=== Section Start ===

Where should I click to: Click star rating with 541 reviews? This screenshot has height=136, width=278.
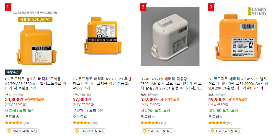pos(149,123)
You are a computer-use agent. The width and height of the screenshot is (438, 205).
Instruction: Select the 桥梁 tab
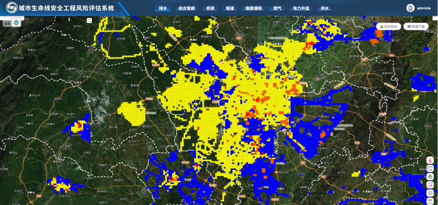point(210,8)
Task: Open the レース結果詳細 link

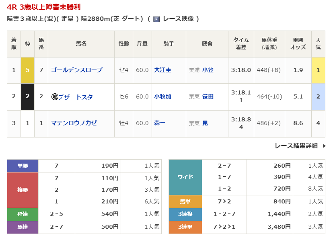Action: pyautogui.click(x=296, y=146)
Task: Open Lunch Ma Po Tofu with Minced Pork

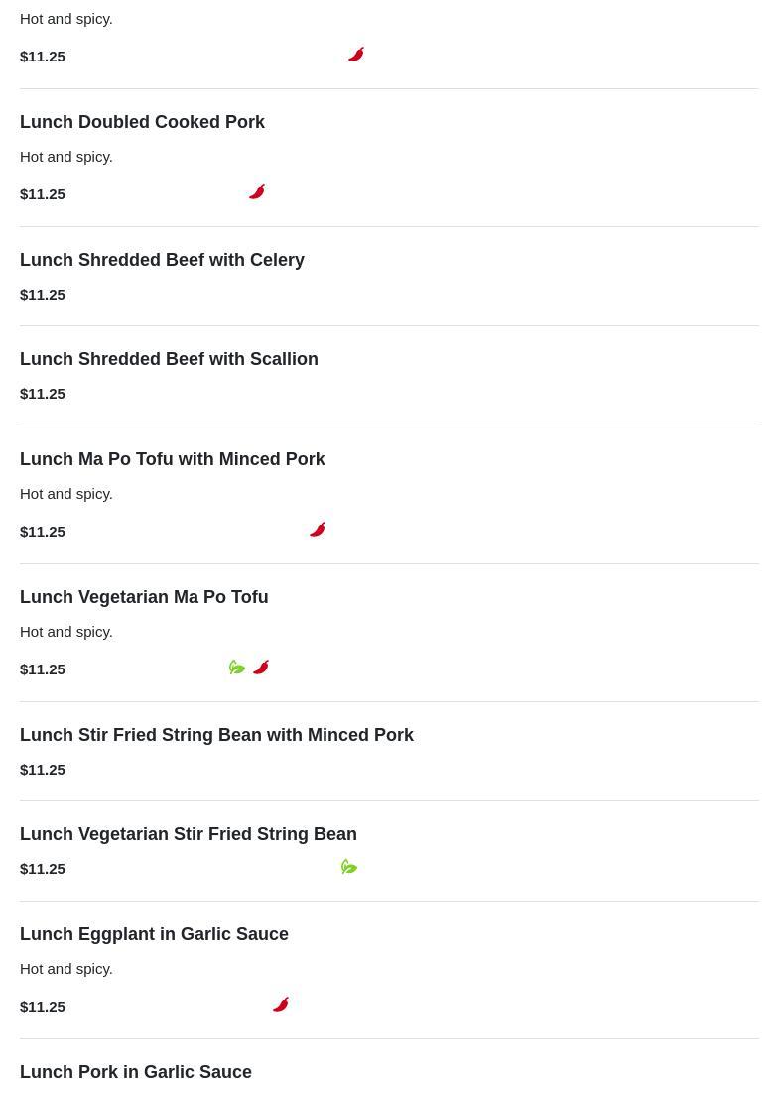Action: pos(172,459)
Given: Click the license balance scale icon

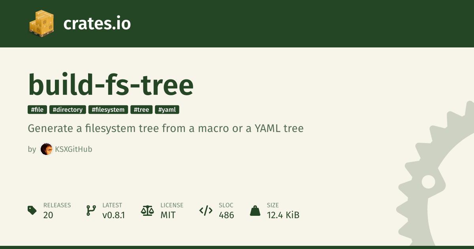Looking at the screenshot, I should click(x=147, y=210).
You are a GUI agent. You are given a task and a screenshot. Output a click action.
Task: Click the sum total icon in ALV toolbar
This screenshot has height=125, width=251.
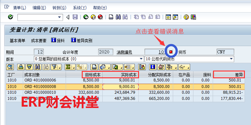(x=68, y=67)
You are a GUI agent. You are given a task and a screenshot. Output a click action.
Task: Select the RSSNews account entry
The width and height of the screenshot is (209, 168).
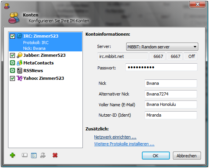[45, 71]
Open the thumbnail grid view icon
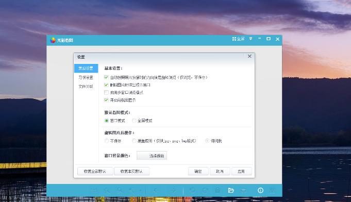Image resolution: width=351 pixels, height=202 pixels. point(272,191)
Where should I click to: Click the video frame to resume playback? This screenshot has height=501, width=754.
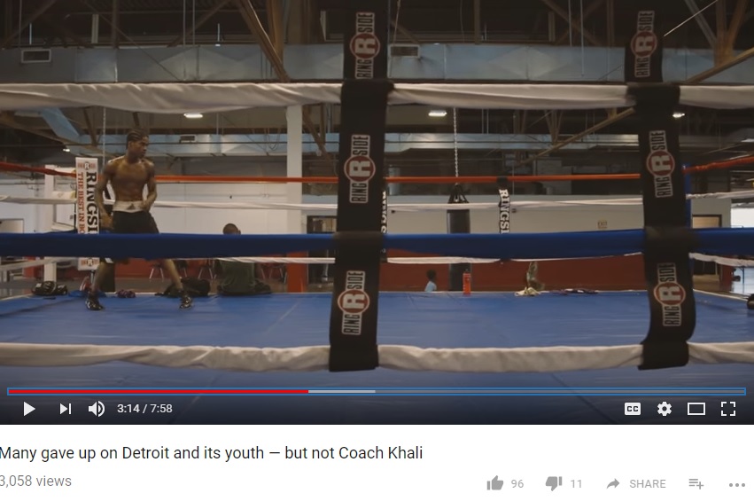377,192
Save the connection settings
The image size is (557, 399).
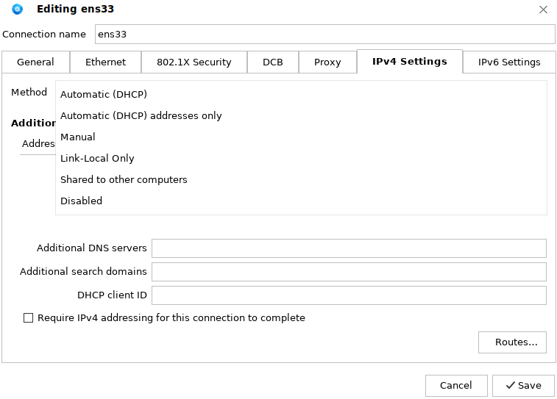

=== Section End ===

__Problem details__: An exact copy of the data is required, with the pictures excluded.

__Task solution__:
Where should I click to: Click star rating with 541 reviews? This screenshot has height=136, width=278.
pos(149,123)
You are a computer-use agent. The width and height of the screenshot is (438, 205).
Instruction: Select the 桥梁 tab
point(210,8)
Task: Open the レース結果詳細 link

Action: pyautogui.click(x=296, y=146)
Task: Open Lunch Ma Po Tofu with Minced Pork

Action: pos(172,459)
Given: Click the license balance scale icon

Looking at the screenshot, I should click(x=147, y=210).
You are a GUI agent. You are given a task and a screenshot. Output a click action.
Task: Click the sum total icon in ALV toolbar
This screenshot has height=125, width=251.
(x=68, y=67)
You are a GUI agent. You are given a task and a screenshot. Output a click action.
Task: Select the RSSNews account entry
The width and height of the screenshot is (209, 168).
[45, 71]
Open the thumbnail grid view icon
Image resolution: width=351 pixels, height=202 pixels. point(272,191)
Where should I click to: Click the video frame to resume playback? This screenshot has height=501, width=754.
377,192
Save the connection settings
The image size is (557, 399).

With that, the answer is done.